Excerpt to read:
Soil is a complex medium with highly variable physical and chemical properties. It originates from weathered rocks of the Earth’s crust and undergoes continuous change. Soils contain plant debris, water, roots, small and large fauna, and minerals derived in situ or transported by runoff, dust storms, and human activity [1,2,3,4,5,6]. Several remote sensing techniques have demonstrated the ability to obtain information about soil surface composition. In particular, hyperspectral remote sensing, with high spectral resolution, in the visible and short-wavelength infrared ranges between 0.4 and 2.5 μm, has proven to be a valuable method of identifying and mapping soil characteristics, using sensors in laboratories, air-, and spacecrafts [1,2,3,4,5,6].

Stored records:
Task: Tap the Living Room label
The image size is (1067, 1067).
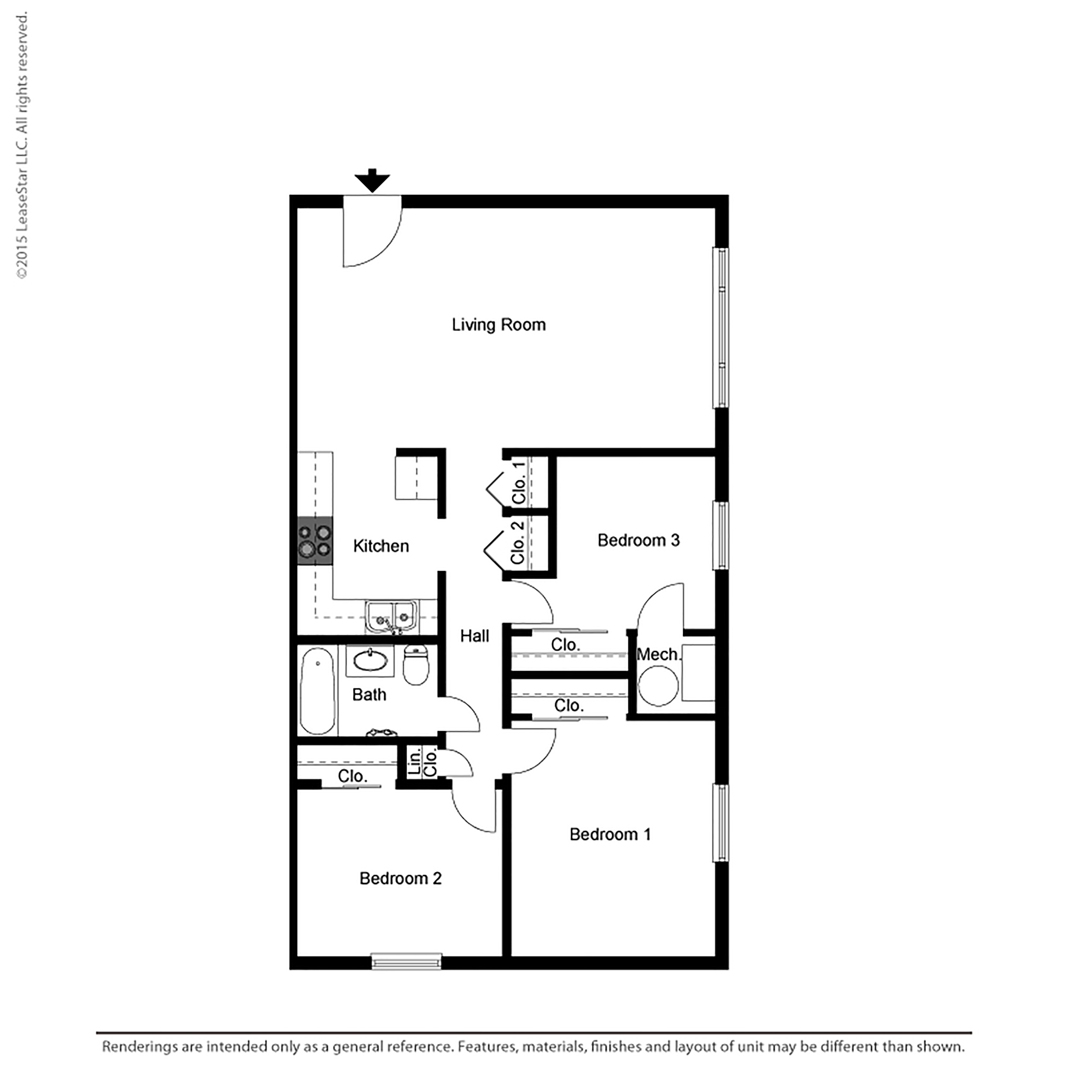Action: point(499,325)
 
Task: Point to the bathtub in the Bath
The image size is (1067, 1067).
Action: point(317,691)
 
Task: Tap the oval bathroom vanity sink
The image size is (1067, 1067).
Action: point(369,660)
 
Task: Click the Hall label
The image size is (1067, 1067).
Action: point(474,636)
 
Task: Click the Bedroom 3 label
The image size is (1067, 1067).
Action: point(638,540)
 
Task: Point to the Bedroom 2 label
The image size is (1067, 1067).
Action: point(400,878)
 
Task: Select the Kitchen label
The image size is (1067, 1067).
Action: point(381,546)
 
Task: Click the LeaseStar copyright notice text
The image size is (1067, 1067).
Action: point(22,146)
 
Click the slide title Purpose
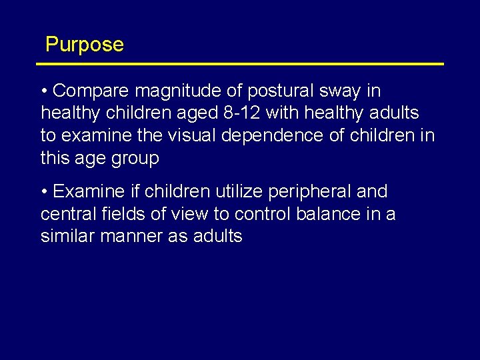pos(85,45)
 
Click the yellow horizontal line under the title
pos(240,64)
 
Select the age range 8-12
pos(240,113)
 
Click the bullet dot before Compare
pos(44,91)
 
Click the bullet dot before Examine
pos(44,192)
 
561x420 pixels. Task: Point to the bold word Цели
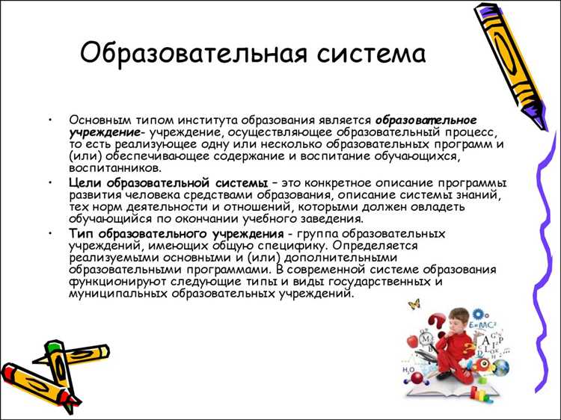(85, 183)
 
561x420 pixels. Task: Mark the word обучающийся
(108, 219)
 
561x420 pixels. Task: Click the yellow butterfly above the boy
(414, 303)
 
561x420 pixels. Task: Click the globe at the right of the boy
(499, 367)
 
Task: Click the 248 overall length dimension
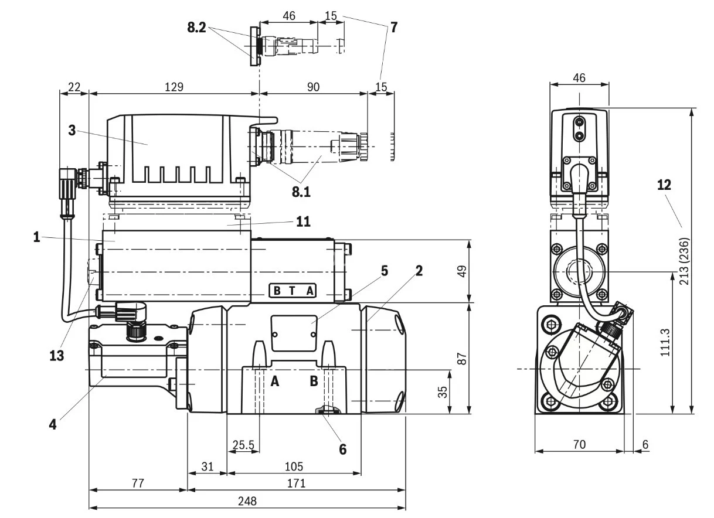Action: pos(247,502)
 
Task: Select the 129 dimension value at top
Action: pos(174,87)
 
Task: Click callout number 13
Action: pos(56,355)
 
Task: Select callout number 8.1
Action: pos(302,190)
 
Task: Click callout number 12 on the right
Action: pos(664,185)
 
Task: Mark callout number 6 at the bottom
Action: pos(342,449)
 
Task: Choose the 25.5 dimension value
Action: pos(243,445)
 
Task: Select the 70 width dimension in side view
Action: pos(579,445)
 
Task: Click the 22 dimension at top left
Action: pos(74,87)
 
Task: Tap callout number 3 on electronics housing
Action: pos(72,130)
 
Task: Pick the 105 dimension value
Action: pos(294,466)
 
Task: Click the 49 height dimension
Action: pos(462,272)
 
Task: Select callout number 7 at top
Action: pos(394,27)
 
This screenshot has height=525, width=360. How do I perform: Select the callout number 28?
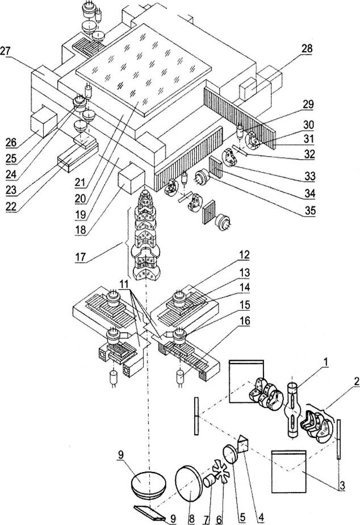[307, 49]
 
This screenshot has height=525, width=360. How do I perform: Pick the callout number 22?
[10, 206]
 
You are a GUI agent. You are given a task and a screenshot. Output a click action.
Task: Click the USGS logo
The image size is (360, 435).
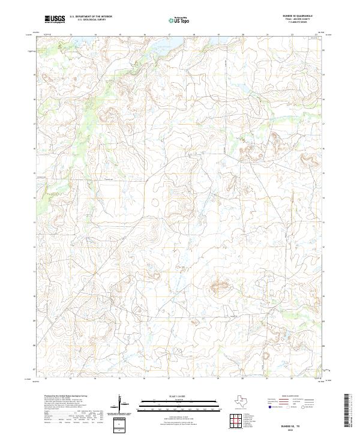[55, 19]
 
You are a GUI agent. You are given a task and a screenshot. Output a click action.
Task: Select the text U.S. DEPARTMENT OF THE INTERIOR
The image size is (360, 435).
[91, 17]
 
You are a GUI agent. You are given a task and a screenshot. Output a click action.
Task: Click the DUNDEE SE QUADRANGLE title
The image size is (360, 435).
[298, 16]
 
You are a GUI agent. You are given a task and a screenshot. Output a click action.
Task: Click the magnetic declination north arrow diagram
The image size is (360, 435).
[122, 403]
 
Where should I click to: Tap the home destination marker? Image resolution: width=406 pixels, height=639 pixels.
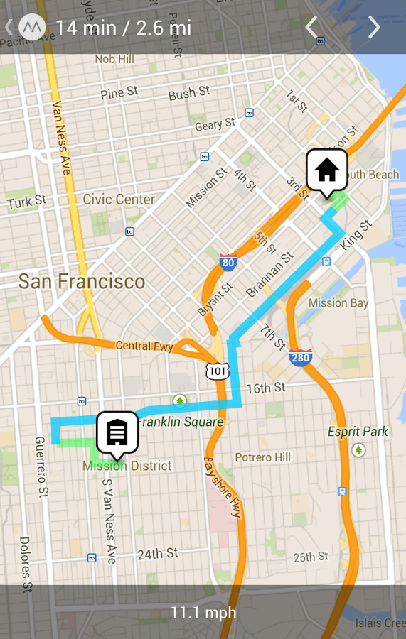tap(326, 170)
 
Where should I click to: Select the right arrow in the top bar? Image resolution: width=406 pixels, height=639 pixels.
tap(374, 28)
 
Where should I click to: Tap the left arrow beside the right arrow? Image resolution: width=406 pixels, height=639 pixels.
tap(311, 28)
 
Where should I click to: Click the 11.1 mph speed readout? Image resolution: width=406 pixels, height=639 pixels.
tap(203, 612)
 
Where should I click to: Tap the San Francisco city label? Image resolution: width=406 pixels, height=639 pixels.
tap(82, 282)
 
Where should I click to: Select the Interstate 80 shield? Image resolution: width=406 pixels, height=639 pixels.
tap(228, 263)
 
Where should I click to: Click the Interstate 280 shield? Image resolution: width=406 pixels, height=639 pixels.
tap(300, 357)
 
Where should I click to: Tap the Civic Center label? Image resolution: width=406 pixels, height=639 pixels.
tap(119, 200)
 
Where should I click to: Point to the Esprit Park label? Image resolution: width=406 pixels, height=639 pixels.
tap(358, 432)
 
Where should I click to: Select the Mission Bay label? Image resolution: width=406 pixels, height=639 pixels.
tap(338, 303)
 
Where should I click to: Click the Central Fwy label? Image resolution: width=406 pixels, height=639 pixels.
tap(144, 346)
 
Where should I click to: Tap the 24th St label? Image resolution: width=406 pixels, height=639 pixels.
tap(158, 553)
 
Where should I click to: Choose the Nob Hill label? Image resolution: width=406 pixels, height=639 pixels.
tap(114, 59)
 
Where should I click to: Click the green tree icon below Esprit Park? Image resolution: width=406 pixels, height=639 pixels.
tap(358, 450)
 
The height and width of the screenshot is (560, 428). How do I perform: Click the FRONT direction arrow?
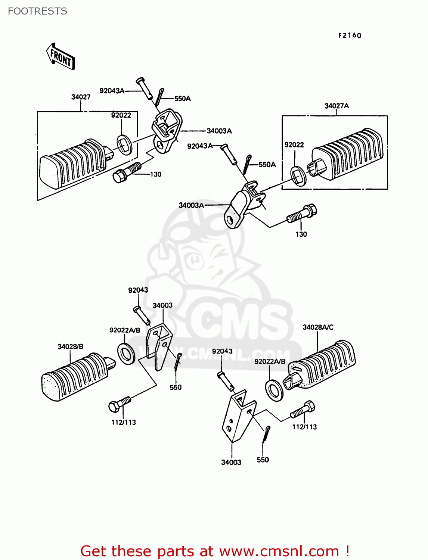pyautogui.click(x=61, y=57)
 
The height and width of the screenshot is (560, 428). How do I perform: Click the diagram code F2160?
pyautogui.click(x=350, y=35)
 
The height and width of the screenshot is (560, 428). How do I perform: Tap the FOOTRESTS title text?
pyautogui.click(x=37, y=11)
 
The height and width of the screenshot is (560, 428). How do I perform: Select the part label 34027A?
pyautogui.click(x=336, y=106)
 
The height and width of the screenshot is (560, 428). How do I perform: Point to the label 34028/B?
pyautogui.click(x=70, y=347)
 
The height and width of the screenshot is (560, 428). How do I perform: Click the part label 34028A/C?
pyautogui.click(x=318, y=327)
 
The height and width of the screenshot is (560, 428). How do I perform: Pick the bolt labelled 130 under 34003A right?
pyautogui.click(x=302, y=214)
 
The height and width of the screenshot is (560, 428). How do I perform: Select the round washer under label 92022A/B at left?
pyautogui.click(x=126, y=353)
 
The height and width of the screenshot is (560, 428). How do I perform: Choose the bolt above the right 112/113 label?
pyautogui.click(x=303, y=410)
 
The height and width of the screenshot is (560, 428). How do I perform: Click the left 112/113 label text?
pyautogui.click(x=124, y=423)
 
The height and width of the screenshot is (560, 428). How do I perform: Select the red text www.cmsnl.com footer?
pyautogui.click(x=215, y=551)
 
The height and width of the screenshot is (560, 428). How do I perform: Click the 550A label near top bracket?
pyautogui.click(x=182, y=99)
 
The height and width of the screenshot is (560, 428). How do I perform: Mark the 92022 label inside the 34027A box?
pyautogui.click(x=294, y=145)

Task set:
1: Please rewrite the soil passage from "Soil is a complex" to "and spacecrafts [1,2,3,4,5,6].", replacing "hyperspectral" with "multispectral".
2: Based on the soil passage, decide whether each statement agrees with it, answering yes or no and quoting the deciding words: (a) Soil originates from weathered rocks of the Earth's crust. (b) The hyperspectral range described extends from 0.4 to 3.5 μm. (c) The sensors mentioned are used only in laboratories.

Answers:
1:
Soil is a complex medium with highly variable physical and chemical properties. It originates from weathered rocks of the Earth’s crust and undergoes continuous change. Soils contain plant debris, water, roots, small and large fauna, and minerals derived in situ or transported by runoff, dust storms, and human activity [1,2,3,4,5,6]. Several remote sensing techniques have demonstrated the ability to obtain information about soil surface composition. In particular, multispectral remote sensing, with high spectral resolution, in the visible and short-wavelength infrared ranges between 0.4 and 2.5 μm, has proven to be a valuable method of identifying and mapping soil characteristics, using sensors in laboratories, air-, and spacecrafts [1,2,3,4,5,6].

2:
(a) Yes: "It originates from weathered rocks of the Earth’s crust"
(b) No: "between 0.4 and 2.5 μm"
(c) No: "using sensors in laboratories, air-, and spacecrafts"